1. The Aztecs will finish the regular season right around the .500 mark. Is that in line with your expectations for the team before the season began?
Expectations coming into the season were for the Aztecs to challenge for the Mountain West Conference title, although New Mexico was viewed as the team to beat (and perhaps a cut above the other teams in the conference). The Lobos proved themselves as things played out on the field. San Diego State's pitching and defense were solid, but the offense had its struggles much of the time and probably prevented the team from finishing 8-10 games over .500.
2. Where does Tony Gwynn rank among the MWC managers? What is the community’s perception of Gwynn’s tenure overall?
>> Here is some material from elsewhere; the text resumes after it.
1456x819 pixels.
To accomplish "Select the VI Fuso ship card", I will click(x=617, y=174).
Gwynn's status as a Hall of Fame player created high expectations when he became SDSU's head coach in 2003. He is the first to admit that the task has been more challenging than he anticipated. The public, while disappointed that the Aztecs haven't won more games and made more NCAA Tournament appearances, will seemingly always be in Gwynn's corner. And fans and boosters are no more disappointed than he is that the Aztecs haven't experienced more success.
3. SDSU possesses the best team ERA in conference play despite its record. What pitchers should we keep an eye on?
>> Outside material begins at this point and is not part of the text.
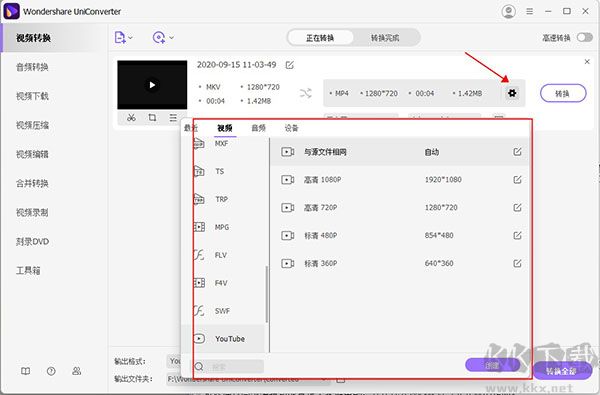
Task: Click the format list vertical scrollbar
Action: tap(266, 294)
The Aztecs held junior right-hander Philip Walby (3-3, 3.60 ERA) out of this past weekend's series against New Mexico in order to save him for Wednesday's MWC Tournament opener against Air Force. Walby and sophomore right-hander Michael Cederoth (3-7, 3.87 ERA) are both power pitchers who can dominate any team, especially when they keep walks to a minimum. Cederoth is expected to start the team's second game, which, barring an upset, will be against No. 2 seed UNLV. It is an opportunity for college baseball fans to see a pitcher who touches 100 mph and is expected to be a first-round draft pick in 2014.
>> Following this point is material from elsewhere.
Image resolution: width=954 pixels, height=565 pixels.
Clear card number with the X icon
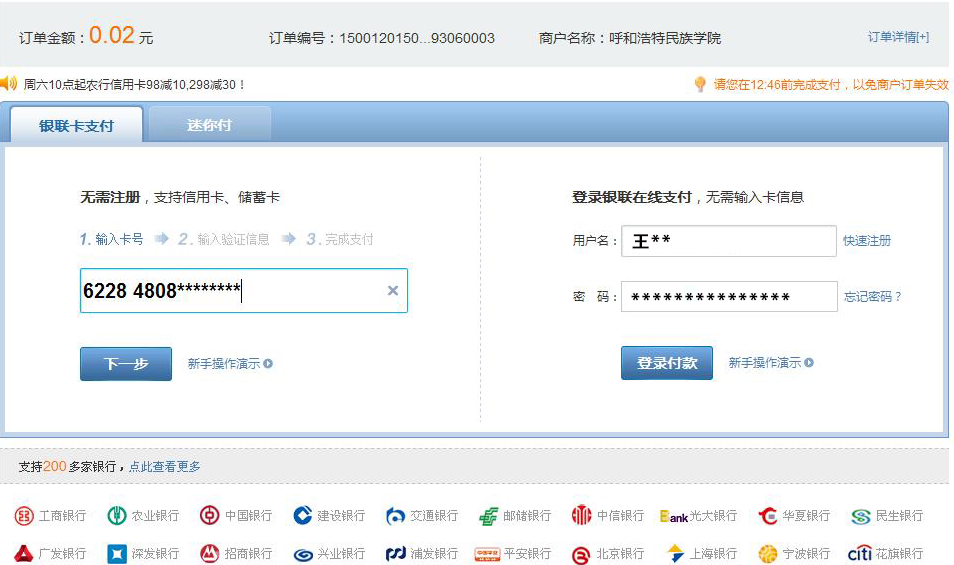click(x=393, y=291)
Senior right-hander Ryan Doran (7-2, 2.78 ERA) was the team's most effective pitcher and would get the start against No. 1 New Mexico if things play out as planned. Doran does not have the velocity of Walby and Cederoth, but he knows how to pitch and the results speak for themselves. Sophomore left-hander Mike RoBards (3-1, 3.47 ERA) emerged as a midweek starter and adds depth to the tournament rotation.
Right-handers Ethan Miller (4-3, 3.76 ERA) and Justin Hepner (1-1, 3.82 ERA) are the key middle relievers who will be called upon to build the bridge between the starters and freshman closer Bubba Derby (3-3, 3.82 ERA, 10 SV). Derby emerged during the season-opening sweep of cross-town rival USD, saving two of the three games in the series. He is mature beyond his years, goes right after hitters and is among the nation's top young closers.
4. The Aztecs also lead the MWC in team fielding percentage, so are there any defensive wizards worth watching?
Three players stand out on defense, catcher Jake Romanski, shortstop Evan Potter and center fielder Greg Allen. Romanski calls a good game, blocks the ball well and he has a strong arm and quick release, which is the primary reason opponents attempted only 77 stolen bases this season and were successful only 39 times (roughly 50 percent).
Potter displays a range and knack for getting to the ball that had many players shaking their heads on the way back to the dugout after he made a play to prevent a hit and/or save a run. Allen, the team's best all-around player, uses his speed to cover a tremendous amount of ground in center. He is equally adept going to the wall to make a grab or running in for a diving catch.
5. On the flip side, what will the offense have to do to keep up with the likes of UNLV and New Mexico? Does the lineup have any particular strengths or weaknesses?
As mentioned above, the offense has been the biggest reason for the team's .500 season. The players batted a collective .264 and produced five runs a game. Most critical was the lack of timely hits, especially in some early-season pitching duels where one hit may have made the difference between winning and losing.
The team scored three runs or fewer its first 11 losses and 22 of 28 losses overall. The offense did have its moments and, if it gets hot this week, could take the team to the tournament title. There is not a lot of power (just 13 home runs), but good speed (79 stolen bases). Key hitters in the lineup are second baseman Tim Zier (.333, 37 RBI, 14 SB), first baseman Ryan Muno (.321, 4 HR, 39 RBI), Romanski (.316, 27 RBI), Allen (.283, ), third baseman Ty France (.263, 3 HR, 27 RBI) and DH/catcher Brad Haynal (.236, 3 HR, 24 RBI).